## Task item:
Once you have read the data below, please repeat all of it exactly.

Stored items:
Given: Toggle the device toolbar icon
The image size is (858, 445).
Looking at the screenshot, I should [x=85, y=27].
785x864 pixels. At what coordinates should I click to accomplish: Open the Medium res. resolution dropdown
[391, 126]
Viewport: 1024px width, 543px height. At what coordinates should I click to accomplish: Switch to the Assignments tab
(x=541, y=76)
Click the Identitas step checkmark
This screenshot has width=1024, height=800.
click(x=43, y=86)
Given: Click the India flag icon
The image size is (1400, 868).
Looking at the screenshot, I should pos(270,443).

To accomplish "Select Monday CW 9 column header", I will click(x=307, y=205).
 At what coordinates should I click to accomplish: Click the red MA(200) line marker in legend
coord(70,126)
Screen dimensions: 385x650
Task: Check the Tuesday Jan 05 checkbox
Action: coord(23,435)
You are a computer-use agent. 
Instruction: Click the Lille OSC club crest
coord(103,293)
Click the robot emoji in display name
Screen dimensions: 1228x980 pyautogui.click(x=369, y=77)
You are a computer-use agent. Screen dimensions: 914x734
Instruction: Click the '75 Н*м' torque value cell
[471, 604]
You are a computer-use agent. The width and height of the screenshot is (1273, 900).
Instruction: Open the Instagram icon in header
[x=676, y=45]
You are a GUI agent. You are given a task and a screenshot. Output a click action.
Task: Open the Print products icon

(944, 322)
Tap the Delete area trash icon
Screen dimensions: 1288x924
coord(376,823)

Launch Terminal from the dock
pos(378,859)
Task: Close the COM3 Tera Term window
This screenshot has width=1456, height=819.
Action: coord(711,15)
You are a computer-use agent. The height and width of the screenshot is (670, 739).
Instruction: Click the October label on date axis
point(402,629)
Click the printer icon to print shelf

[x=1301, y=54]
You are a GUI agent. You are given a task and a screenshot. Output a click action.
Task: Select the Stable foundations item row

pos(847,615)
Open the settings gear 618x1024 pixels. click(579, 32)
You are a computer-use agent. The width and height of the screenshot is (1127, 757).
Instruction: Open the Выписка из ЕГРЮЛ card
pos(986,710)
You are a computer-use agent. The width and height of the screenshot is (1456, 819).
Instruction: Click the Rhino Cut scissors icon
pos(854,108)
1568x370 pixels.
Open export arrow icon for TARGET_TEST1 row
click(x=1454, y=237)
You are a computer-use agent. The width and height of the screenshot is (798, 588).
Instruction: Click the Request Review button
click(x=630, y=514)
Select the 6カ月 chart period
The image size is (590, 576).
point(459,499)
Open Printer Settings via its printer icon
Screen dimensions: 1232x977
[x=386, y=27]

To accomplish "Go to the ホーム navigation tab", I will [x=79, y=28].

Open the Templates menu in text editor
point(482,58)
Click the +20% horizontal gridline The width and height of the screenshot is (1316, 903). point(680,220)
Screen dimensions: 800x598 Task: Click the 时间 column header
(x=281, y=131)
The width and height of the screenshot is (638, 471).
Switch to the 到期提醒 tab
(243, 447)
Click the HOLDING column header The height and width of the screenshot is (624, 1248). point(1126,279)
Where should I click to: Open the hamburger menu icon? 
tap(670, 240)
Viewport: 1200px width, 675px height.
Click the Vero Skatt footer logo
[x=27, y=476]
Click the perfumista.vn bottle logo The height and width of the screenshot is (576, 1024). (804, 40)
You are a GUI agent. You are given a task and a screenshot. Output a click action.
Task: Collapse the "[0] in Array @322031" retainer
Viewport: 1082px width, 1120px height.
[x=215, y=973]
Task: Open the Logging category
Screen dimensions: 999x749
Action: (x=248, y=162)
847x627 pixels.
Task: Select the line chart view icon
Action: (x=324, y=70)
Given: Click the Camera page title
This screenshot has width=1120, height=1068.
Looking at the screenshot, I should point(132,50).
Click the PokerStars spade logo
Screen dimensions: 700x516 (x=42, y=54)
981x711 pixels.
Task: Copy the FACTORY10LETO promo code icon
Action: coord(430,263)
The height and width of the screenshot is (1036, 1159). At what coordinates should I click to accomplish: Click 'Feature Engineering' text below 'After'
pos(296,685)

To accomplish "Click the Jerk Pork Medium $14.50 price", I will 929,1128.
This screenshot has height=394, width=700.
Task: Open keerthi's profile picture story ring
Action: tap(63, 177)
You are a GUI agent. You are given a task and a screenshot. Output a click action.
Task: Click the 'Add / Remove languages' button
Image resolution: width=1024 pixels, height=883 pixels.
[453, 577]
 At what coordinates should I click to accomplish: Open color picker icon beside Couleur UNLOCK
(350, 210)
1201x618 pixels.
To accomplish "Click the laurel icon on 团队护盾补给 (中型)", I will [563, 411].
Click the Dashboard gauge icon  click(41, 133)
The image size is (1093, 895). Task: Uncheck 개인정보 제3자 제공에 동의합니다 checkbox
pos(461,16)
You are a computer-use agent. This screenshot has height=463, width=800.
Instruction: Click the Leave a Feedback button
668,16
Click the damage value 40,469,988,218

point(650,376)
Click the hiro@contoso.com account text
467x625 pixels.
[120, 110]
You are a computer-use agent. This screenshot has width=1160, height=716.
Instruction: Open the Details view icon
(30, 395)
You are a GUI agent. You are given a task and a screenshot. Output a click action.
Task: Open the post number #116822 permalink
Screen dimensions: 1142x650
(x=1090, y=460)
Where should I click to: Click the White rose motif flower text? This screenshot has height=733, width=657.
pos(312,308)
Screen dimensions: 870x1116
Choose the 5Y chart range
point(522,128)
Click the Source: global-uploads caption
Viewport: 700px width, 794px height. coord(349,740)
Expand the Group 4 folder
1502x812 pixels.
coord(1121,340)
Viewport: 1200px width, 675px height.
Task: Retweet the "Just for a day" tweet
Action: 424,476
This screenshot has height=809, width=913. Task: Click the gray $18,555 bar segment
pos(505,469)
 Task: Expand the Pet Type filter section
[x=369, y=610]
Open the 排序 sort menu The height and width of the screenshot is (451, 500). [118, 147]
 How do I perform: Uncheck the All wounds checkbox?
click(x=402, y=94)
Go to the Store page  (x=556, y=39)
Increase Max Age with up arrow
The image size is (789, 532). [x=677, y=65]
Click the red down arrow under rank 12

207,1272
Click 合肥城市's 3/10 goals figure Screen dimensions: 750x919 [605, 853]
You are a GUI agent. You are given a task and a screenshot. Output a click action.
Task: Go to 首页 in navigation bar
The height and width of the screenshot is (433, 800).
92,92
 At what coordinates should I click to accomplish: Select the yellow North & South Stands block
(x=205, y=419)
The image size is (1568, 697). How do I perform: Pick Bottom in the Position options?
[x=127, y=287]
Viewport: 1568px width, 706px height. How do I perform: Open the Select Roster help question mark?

## Response box:
Given: Toggle the device toolbar icon
The image size is (858, 445).
Looking at the screenshot, I should [x=85, y=27].
785x864 pixels. At what coordinates should I click to accomplish: Open the Medium res. resolution dropdown
[391, 126]
Viewport: 1024px width, 543px height. At what coordinates should I click to accomplish: Switch to the Assignments tab
(x=541, y=76)
Click the Identitas step checkmark
This screenshot has width=1024, height=800.
click(x=43, y=86)
Given: Click the India flag icon
The image size is (1400, 868).
Looking at the screenshot, I should pos(270,443).

To accomplish "Select Monday CW 9 column header", I will click(x=307, y=205).
 At what coordinates should I click to accomplish: Click the red MA(200) line marker in legend
coord(70,126)
Screen dimensions: 385x650
Task: Check the Tuesday Jan 05 checkbox
Action: coord(23,435)
You are a computer-use agent. 
Instruction: Click the Lille OSC club crest
coord(103,293)
Click the robot emoji in display name
Screen dimensions: 1228x980 pyautogui.click(x=369, y=77)
You are a computer-use agent. Screen dimensions: 914x734
Instruction: Click the '75 Н*м' torque value cell
[471, 604]
You are a computer-use agent. The width and height of the screenshot is (1273, 900).
Instruction: Open the Instagram icon in header
[x=676, y=45]
You are a GUI agent. You are given a task and a screenshot. Output a click action.
Task: Open the Print products icon

(944, 322)
Tap the Delete area trash icon
Screen dimensions: 1288x924
coord(376,823)

Launch Terminal from the dock
pos(378,859)
Task: Close the COM3 Tera Term window
This screenshot has width=1456, height=819.
Action: coord(711,15)
You are a computer-use agent. The height and width of the screenshot is (670, 739).
Instruction: Click the October label on date axis
point(402,629)
Click the printer icon to print shelf

[x=1301, y=54]
You are a GUI agent. You are given a task and a screenshot. Output a click action.
Task: Select the Stable foundations item row

pos(847,615)
Open the settings gear 618x1024 pixels. click(579, 32)
You are a computer-use agent. The width and height of the screenshot is (1127, 757).
Instruction: Open the Выписка из ЕГРЮЛ card
pos(986,710)
You are a computer-use agent. The width and height of the screenshot is (1456, 819).
Instruction: Click the Rhino Cut scissors icon
pos(854,108)
1568x370 pixels.
Open export arrow icon for TARGET_TEST1 row
click(x=1454, y=237)
You are a computer-use agent. The width and height of the screenshot is (798, 588).
Instruction: Click the Request Review button
click(x=630, y=514)
Select the 6カ月 chart period
The image size is (590, 576).
point(459,499)
Open Printer Settings via its printer icon
Screen dimensions: 1232x977
[x=386, y=27]

To accomplish "Go to the ホーム navigation tab", I will [x=79, y=28].

Open the Templates menu in text editor
point(482,58)
Click the +20% horizontal gridline The width and height of the screenshot is (1316, 903). point(680,220)
Screen dimensions: 800x598 Task: Click the 时间 column header
(x=281, y=131)
The width and height of the screenshot is (638, 471).
Switch to the 到期提醒 tab
(243, 447)
Click the HOLDING column header The height and width of the screenshot is (624, 1248). point(1126,279)
Where should I click to: Open the hamburger menu icon? 
tap(670, 240)
Viewport: 1200px width, 675px height.
Click the Vero Skatt footer logo
[x=27, y=476]
Click the perfumista.vn bottle logo The height and width of the screenshot is (576, 1024). (804, 40)
You are a GUI agent. You are given a task and a screenshot. Output a click action.
Task: Collapse the "[0] in Array @322031" retainer
Viewport: 1082px width, 1120px height.
[x=215, y=973]
Task: Open the Logging category
Screen dimensions: 999x749
Action: (x=248, y=162)
847x627 pixels.
Task: Select the line chart view icon
Action: (x=324, y=70)
Given: Click the Camera page title
This screenshot has width=1120, height=1068.
Looking at the screenshot, I should point(132,50).
Click the PokerStars spade logo
Screen dimensions: 700x516 (x=42, y=54)
981x711 pixels.
Task: Copy the FACTORY10LETO promo code icon
Action: coord(430,263)
The height and width of the screenshot is (1036, 1159). At what coordinates should I click to accomplish: Click 'Feature Engineering' text below 'After'
pos(296,685)

To accomplish "Click the Jerk Pork Medium $14.50 price", I will 929,1128.
This screenshot has height=394, width=700.
Task: Open keerthi's profile picture story ring
Action: tap(63, 177)
You are a GUI agent. You are given a task and a screenshot. Output a click action.
Task: Click the 'Add / Remove languages' button
Image resolution: width=1024 pixels, height=883 pixels.
[453, 577]
 At what coordinates should I click to accomplish: Open color picker icon beside Couleur UNLOCK
(350, 210)
1201x618 pixels.
To accomplish "Click the laurel icon on 团队护盾补给 (中型)", I will [563, 411].
Click the Dashboard gauge icon  click(41, 133)
The image size is (1093, 895). Task: Uncheck 개인정보 제3자 제공에 동의합니다 checkbox
pos(461,16)
You are a computer-use agent. This screenshot has height=463, width=800.
Instruction: Click the Leave a Feedback button
668,16
Click the damage value 40,469,988,218

point(650,376)
Click the hiro@contoso.com account text
467x625 pixels.
[120, 110]
You are a computer-use agent. This screenshot has width=1160, height=716.
Instruction: Open the Details view icon
(30, 395)
You are a GUI agent. You are given a task and a screenshot. Output a click action.
Task: Open the post number #116822 permalink
Screen dimensions: 1142x650
(x=1090, y=460)
Where should I click to: Click the White rose motif flower text? This screenshot has height=733, width=657.
pos(312,308)
Screen dimensions: 870x1116
Choose the 5Y chart range
point(522,128)
Click the Source: global-uploads caption
Viewport: 700px width, 794px height. coord(349,740)
Expand the Group 4 folder
1502x812 pixels.
coord(1121,340)
Viewport: 1200px width, 675px height.
Task: Retweet the "Just for a day" tweet
Action: 424,476
This screenshot has height=809, width=913. Task: Click the gray $18,555 bar segment
pos(505,469)
 Task: Expand the Pet Type filter section
[x=369, y=610]
Open the 排序 sort menu The height and width of the screenshot is (451, 500). [118, 147]
 How do I perform: Uncheck the All wounds checkbox?
click(x=402, y=94)
Go to the Store page  (x=556, y=39)
Increase Max Age with up arrow
The image size is (789, 532). [x=677, y=65]
Click the red down arrow under rank 12

207,1272
Click 合肥城市's 3/10 goals figure Screen dimensions: 750x919 [605, 853]
You are a GUI agent. You are given a task and a screenshot. Output a click action.
Task: Go to 首页 in navigation bar
The height and width of the screenshot is (433, 800).
92,92
 At what coordinates should I click to accomplish: Select the yellow North & South Stands block
(x=205, y=419)
The image size is (1568, 697). How do I perform: Pick Bottom in the Position options?
[x=127, y=287]
Viewport: 1568px width, 706px height. How do I perform: Open the Select Roster help question mark?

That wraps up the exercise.